Experts warn that buildings without air-conditioning will not cope with climate change by the year 2030.
Global warming could make nearly three-quarters of all commercial buildings in the UK unusable in summer by the year 2030, experts have warned.

Leading global warming expert Nick Cullen, at consultant Hoare Lea, made his shocking predictions to Building this week.

He said: "Seventy per cent of all business premises are naturally ventilated; by 2030 they will become unusable in summer."

Cullen has warned that climate change would force a fundamental rethink in low-energy building design.

He said that to keep temperatures within an acceptable range, many buildings designed to be naturally ventilated would need to be adapted to provide air-conditioning.

However, many of these buildings do not have the space to install air-conditioning systems. Cullen said that "such buildings will not have a future".

Geoff Levermore, professor of the built environment at University of Manchester Institute of Science and Technology, agreed with Cullen's predictions.

He said: "If you have hot days and hot nights you are not going to get much cooling from the air."

Levermore added: "There are going to be problems ahead and designers need to be thinking about the future in the buildings they design now."

These warnings on global climate change also have implications for many timber-frame and modular construction methods, because they do not use materials with sufficient thermal mass.
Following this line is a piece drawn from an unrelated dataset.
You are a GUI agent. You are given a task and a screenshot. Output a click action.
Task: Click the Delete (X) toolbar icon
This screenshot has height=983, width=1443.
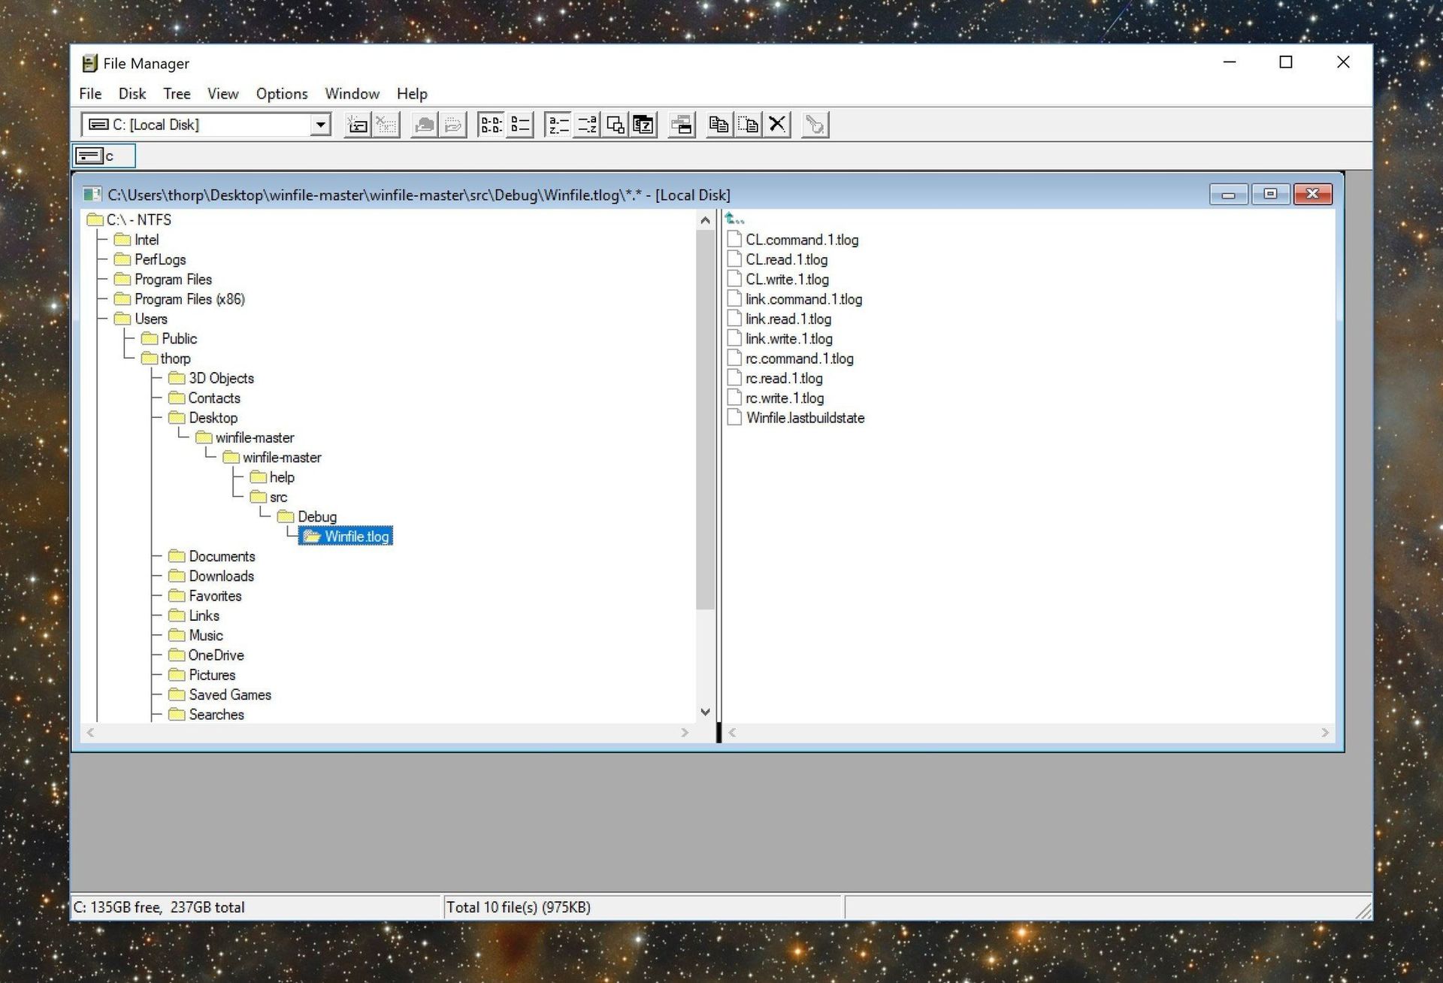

Heavyweight construction elements such as concrete floors, which have a high thermal mass, absorb heat during the day, keeping a building cool. This heat is released at night when the air temperature drops.

Architect Bill Dunster warned: "Climate change is the death of lightweight construction. It has not got a future in a country that will get increasingly uncomfortable in summer."

He added: "You don't tend to find many Mediterranean countries using lightweight construction."

The predictions call into question the government's drive for increased use of off-site manufacture in the construction industry.